Objective:
Extend the news report about the San Francisco public defender arrested at the Hall of Justice, picking up right after its last sentence.

Supplied text:
San Francisco Deputy Public Defender Jami Tillotson was in a courtroom in the city's Hall of Justice when she got the word: Police were interviewing and taking photographs of a client of hers elsewhere in the building.
So Tillotson left the courtroom, got to her client, and told him he didn't have to answer any questions from police; she added to the inspector present that he had no right to take photos of her client or her client's friend, who was also there, the San Francisco Examiner reported.
Soon someone started recording Tuesday's incident on a cellphone camera.
“I just want to take some pictures, OK?" Inspector Brian Stansbury was heard telling Tillotson on the video. "Then he will be free to go." But Tillotson refused to move away.
At that point Stansbury gave Tillotson an ultimatum: "If you continue with this, I will arrest you for resisting arrest," he said, though the charge was obstructing officers.
Tillotson's response? "Please do."
With that the 18-year veteran of the public defender's office was seen on the clip turning around, getting handcuffed and then being led down a hallway.
Here's the incident recorded on cellphone video:
Afterward Stansbury photographed and questioned Tillotson's client as well as the other man with him, San Francisco Public Defender Jeff Adachi told KCBS-TV.
Adachi called the incident "outrageous" and demanded an apology, adding that Tillotson stayed in a holding cell for an hour handcuffed to a wall, KCBS reported.

Data provided:
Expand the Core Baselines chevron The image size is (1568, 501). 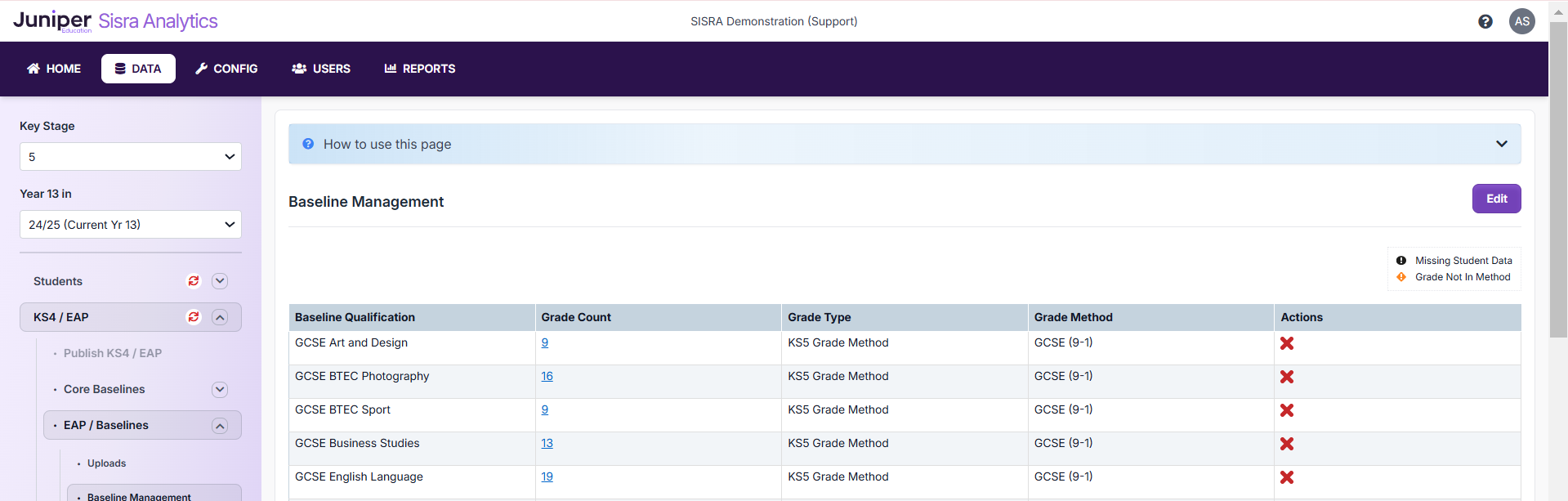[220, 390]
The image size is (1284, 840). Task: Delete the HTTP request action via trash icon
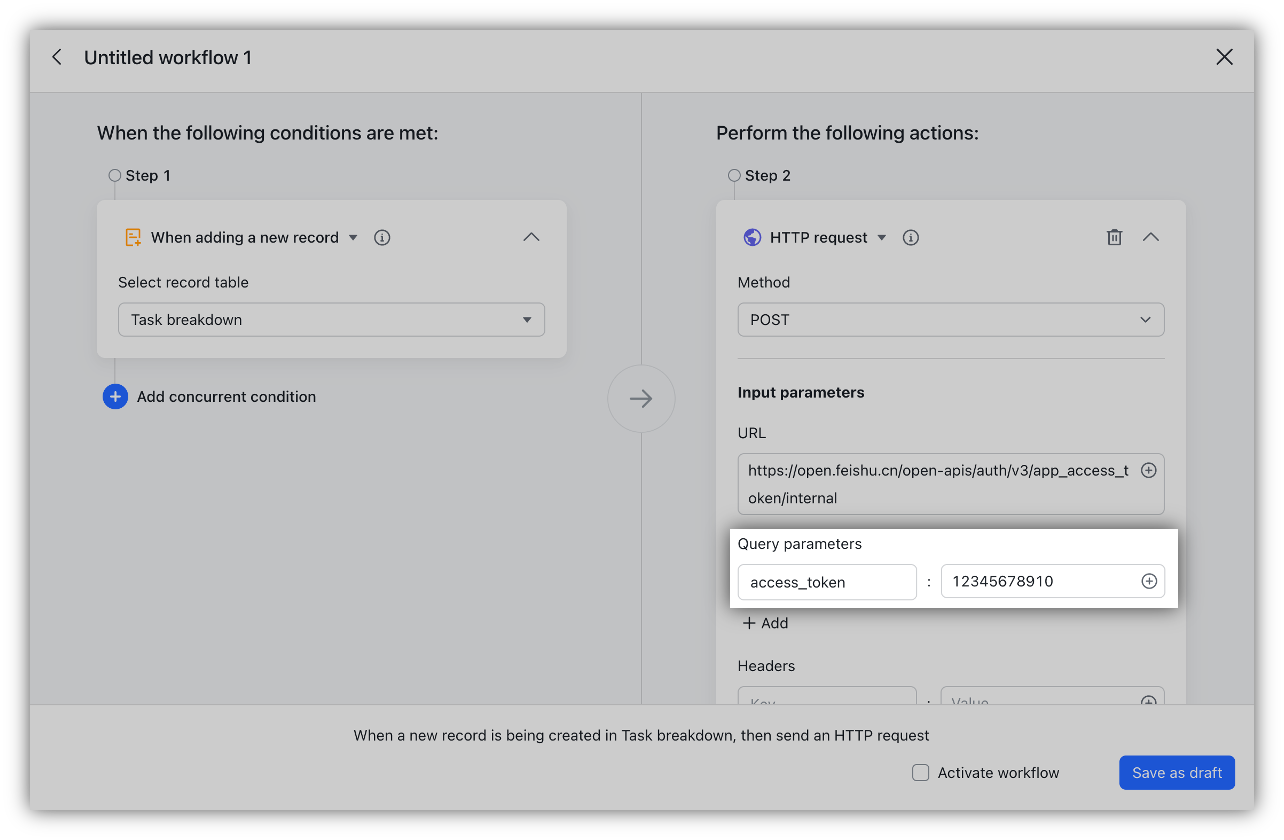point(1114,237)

Solved problem:
San Francisco Police spokesman Officer Albie Esparza told KCBS that Tillotson was detained for obstructing officers and the incident was an active criminal investigation.
But Tillotson and Adachi aren't buying it.
“Public defenders have a duty to protect the constitutional rights of their clients,” Tillotson said at a press conference Wednesday. “It was surreal to be led away in handcuffs for doing my job, something I do every day.”
“This is not Guantanamo Bay," Adachi added. "People have an absolute right to have their attorneys present during questioning."
Stansbury is one of three SFPD officers named in a racial profiling lawsuit filed by a fellow officer who was off-duty when he was stopped and arrested, KCBS noted.
Tillotson was released under penal code 849b, Esparza told the Examiner — typically indicative that there's insufficient evidence to file a criminal complaint.
This story has been updated.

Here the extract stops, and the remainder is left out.